Work order: For the material that follows, list every line containing the word "icon".

Given data:

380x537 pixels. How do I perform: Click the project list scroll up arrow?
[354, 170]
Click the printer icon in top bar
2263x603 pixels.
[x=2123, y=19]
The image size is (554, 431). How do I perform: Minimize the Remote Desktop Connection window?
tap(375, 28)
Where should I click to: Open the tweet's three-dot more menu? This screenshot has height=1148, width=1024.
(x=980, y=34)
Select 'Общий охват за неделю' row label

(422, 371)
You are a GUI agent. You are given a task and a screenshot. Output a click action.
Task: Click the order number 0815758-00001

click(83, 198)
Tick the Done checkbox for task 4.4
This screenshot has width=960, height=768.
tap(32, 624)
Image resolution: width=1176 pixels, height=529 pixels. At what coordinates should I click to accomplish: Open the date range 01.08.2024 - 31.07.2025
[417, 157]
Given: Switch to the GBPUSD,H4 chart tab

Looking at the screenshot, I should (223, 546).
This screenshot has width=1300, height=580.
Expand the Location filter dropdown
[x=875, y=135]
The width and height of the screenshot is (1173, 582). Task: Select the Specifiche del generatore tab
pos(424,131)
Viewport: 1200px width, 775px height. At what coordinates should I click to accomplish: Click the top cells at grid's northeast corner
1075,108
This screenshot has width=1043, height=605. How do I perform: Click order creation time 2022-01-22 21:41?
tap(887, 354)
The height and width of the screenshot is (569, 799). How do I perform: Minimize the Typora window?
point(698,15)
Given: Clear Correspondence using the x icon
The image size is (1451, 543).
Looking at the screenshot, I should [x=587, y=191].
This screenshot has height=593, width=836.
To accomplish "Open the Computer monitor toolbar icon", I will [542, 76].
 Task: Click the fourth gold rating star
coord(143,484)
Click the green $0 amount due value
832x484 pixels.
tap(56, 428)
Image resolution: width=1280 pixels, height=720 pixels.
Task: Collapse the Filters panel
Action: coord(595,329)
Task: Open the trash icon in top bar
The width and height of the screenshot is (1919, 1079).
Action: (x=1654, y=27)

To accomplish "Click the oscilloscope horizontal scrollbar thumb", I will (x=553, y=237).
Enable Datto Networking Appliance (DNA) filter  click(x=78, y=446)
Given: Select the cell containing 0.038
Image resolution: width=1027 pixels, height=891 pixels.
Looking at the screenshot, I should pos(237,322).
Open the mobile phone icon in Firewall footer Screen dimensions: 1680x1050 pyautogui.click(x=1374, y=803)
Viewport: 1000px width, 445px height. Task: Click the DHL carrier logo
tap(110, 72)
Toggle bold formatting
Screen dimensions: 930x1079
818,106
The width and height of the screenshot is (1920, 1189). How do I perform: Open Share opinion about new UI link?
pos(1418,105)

Solution:
Click the printer icon in top bar
Given: Clear Correspondence using the x icon
To accomplish "Open the Computer monitor toolbar icon", I will [542, 76].
Task: Open the trash icon in top bar
Open the mobile phone icon in Firewall footer Screen dimensions: 1680x1050 pyautogui.click(x=1374, y=803)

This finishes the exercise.